Nothing in the records may be dropped. Retype them all exactly.

═══

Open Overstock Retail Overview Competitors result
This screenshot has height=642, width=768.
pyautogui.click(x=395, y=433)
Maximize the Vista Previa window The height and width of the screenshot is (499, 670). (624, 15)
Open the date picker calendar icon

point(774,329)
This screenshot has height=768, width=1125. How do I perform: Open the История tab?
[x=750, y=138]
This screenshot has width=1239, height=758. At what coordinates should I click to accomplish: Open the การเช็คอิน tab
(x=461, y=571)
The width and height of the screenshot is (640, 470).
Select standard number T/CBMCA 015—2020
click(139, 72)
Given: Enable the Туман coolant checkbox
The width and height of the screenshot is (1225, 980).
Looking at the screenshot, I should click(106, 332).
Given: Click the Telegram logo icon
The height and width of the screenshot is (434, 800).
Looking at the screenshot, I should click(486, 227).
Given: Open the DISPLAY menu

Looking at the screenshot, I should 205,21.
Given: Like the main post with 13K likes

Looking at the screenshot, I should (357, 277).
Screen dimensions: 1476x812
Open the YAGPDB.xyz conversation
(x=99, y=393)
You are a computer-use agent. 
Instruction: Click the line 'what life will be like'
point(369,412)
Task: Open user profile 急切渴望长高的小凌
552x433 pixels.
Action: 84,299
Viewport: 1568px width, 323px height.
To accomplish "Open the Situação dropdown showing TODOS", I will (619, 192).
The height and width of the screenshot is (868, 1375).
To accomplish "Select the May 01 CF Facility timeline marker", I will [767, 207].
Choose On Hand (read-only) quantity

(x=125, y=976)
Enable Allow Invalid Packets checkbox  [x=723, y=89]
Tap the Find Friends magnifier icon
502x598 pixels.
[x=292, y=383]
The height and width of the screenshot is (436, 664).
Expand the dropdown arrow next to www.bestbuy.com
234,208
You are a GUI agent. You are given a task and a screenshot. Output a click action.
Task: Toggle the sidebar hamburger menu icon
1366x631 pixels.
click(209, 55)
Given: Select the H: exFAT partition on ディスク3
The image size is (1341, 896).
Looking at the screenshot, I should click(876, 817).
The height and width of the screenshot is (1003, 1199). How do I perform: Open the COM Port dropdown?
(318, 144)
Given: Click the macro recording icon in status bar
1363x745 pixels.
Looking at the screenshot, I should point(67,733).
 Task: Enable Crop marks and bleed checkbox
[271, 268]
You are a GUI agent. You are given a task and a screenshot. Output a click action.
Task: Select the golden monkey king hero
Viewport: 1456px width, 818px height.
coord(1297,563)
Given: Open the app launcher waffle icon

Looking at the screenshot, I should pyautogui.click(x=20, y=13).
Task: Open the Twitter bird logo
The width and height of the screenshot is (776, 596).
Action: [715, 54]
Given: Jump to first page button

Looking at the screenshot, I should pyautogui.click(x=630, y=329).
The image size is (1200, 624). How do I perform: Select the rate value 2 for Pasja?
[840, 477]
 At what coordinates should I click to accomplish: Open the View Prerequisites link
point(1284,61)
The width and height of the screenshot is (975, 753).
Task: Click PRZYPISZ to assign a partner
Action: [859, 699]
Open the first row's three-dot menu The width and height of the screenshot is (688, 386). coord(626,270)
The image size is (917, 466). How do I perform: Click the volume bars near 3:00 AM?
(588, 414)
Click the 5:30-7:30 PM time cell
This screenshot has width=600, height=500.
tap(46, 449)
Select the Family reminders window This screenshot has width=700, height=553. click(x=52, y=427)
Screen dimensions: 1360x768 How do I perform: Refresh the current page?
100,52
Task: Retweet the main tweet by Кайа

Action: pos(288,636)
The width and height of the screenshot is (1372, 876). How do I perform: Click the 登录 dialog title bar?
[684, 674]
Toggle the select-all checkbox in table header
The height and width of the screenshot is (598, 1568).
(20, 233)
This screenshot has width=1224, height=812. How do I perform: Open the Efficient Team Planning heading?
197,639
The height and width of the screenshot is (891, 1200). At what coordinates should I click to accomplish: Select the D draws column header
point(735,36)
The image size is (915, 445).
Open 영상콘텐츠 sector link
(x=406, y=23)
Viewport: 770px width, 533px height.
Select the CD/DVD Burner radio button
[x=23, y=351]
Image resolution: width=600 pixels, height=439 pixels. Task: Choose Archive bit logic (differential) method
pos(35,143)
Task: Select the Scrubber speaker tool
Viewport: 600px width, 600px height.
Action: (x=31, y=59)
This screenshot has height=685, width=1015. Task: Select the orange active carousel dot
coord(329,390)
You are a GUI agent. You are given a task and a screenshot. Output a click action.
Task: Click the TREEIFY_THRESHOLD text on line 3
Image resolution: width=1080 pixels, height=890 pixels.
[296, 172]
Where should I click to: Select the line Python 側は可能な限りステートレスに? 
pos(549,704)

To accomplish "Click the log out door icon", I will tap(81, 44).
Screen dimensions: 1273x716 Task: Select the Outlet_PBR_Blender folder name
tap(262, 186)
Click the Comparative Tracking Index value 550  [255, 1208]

═══

> _RESPONSE_
Open Overstock Retail Overview Competitors result
This screenshot has height=642, width=768.
pyautogui.click(x=395, y=433)
Maximize the Vista Previa window The height and width of the screenshot is (499, 670). (624, 15)
Open the date picker calendar icon

point(774,329)
This screenshot has height=768, width=1125. How do I perform: Open the История tab?
[x=750, y=138]
This screenshot has width=1239, height=758. At what coordinates should I click to accomplish: Open the การเช็คอิน tab
(x=461, y=571)
The width and height of the screenshot is (640, 470).
Select standard number T/CBMCA 015—2020
click(139, 72)
Given: Enable the Туман coolant checkbox
The width and height of the screenshot is (1225, 980).
Looking at the screenshot, I should click(106, 332).
Given: Click the Telegram logo icon
The height and width of the screenshot is (434, 800).
Looking at the screenshot, I should click(486, 227).
Given: Open the DISPLAY menu

Looking at the screenshot, I should 205,21.
Given: Like the main post with 13K likes

Looking at the screenshot, I should (357, 277).
Screen dimensions: 1476x812
Open the YAGPDB.xyz conversation
(x=99, y=393)
You are a computer-use agent. 
Instruction: Click the line 'what life will be like'
point(369,412)
Task: Open user profile 急切渴望长高的小凌
552x433 pixels.
Action: 84,299
Viewport: 1568px width, 323px height.
To accomplish "Open the Situação dropdown showing TODOS", I will (619, 192).
The height and width of the screenshot is (868, 1375).
To accomplish "Select the May 01 CF Facility timeline marker", I will [767, 207].
Choose On Hand (read-only) quantity

(x=125, y=976)
Enable Allow Invalid Packets checkbox  [x=723, y=89]
Tap the Find Friends magnifier icon
502x598 pixels.
[x=292, y=383]
The height and width of the screenshot is (436, 664).
Expand the dropdown arrow next to www.bestbuy.com
234,208
You are a GUI agent. You are given a task and a screenshot. Output a click action.
Task: Toggle the sidebar hamburger menu icon
1366x631 pixels.
click(209, 55)
Given: Select the H: exFAT partition on ディスク3
The image size is (1341, 896).
Looking at the screenshot, I should click(876, 817).
The height and width of the screenshot is (1003, 1199). How do I perform: Open the COM Port dropdown?
(318, 144)
Given: Click the macro recording icon in status bar
1363x745 pixels.
Looking at the screenshot, I should point(67,733).
 Task: Enable Crop marks and bleed checkbox
[271, 268]
You are a GUI agent. You are given a task and a screenshot. Output a click action.
Task: Select the golden monkey king hero
Viewport: 1456px width, 818px height.
coord(1297,563)
Given: Open the app launcher waffle icon

Looking at the screenshot, I should pyautogui.click(x=20, y=13).
Task: Open the Twitter bird logo
The width and height of the screenshot is (776, 596).
Action: [715, 54]
Given: Jump to first page button

Looking at the screenshot, I should pyautogui.click(x=630, y=329).
The image size is (1200, 624). How do I perform: Select the rate value 2 for Pasja?
[840, 477]
 At what coordinates should I click to accomplish: Open the View Prerequisites link
point(1284,61)
The width and height of the screenshot is (975, 753).
Task: Click PRZYPISZ to assign a partner
Action: [859, 699]
Open the first row's three-dot menu The width and height of the screenshot is (688, 386). coord(626,270)
The image size is (917, 466). How do I perform: Click the volume bars near 3:00 AM?
(588, 414)
Click the 5:30-7:30 PM time cell
This screenshot has width=600, height=500.
tap(46, 449)
Select the Family reminders window This screenshot has width=700, height=553. click(x=52, y=427)
Screen dimensions: 1360x768 How do I perform: Refresh the current page?
100,52
Task: Retweet the main tweet by Кайа

Action: pos(288,636)
The width and height of the screenshot is (1372, 876). How do I perform: Click the 登录 dialog title bar?
[684, 674]
Toggle the select-all checkbox in table header
The height and width of the screenshot is (598, 1568).
(20, 233)
This screenshot has width=1224, height=812. How do I perform: Open the Efficient Team Planning heading?
197,639
The height and width of the screenshot is (891, 1200). At what coordinates should I click to accomplish: Select the D draws column header
point(735,36)
The image size is (915, 445).
Open 영상콘텐츠 sector link
(x=406, y=23)
Viewport: 770px width, 533px height.
Select the CD/DVD Burner radio button
[x=23, y=351]
Image resolution: width=600 pixels, height=439 pixels. Task: Choose Archive bit logic (differential) method
pos(35,143)
Task: Select the Scrubber speaker tool
Viewport: 600px width, 600px height.
Action: (x=31, y=59)
This screenshot has height=685, width=1015. Task: Select the orange active carousel dot
coord(329,390)
You are a GUI agent. You are given a task and a screenshot. Output a click action.
Task: Click the TREEIFY_THRESHOLD text on line 3
Image resolution: width=1080 pixels, height=890 pixels.
[296, 172]
Where should I click to: Select the line Python 側は可能な限りステートレスに? 
pos(549,704)

To accomplish "Click the log out door icon", I will tap(81, 44).
Screen dimensions: 1273x716 Task: Select the Outlet_PBR_Blender folder name
tap(262, 186)
Click the Comparative Tracking Index value 550  [255, 1208]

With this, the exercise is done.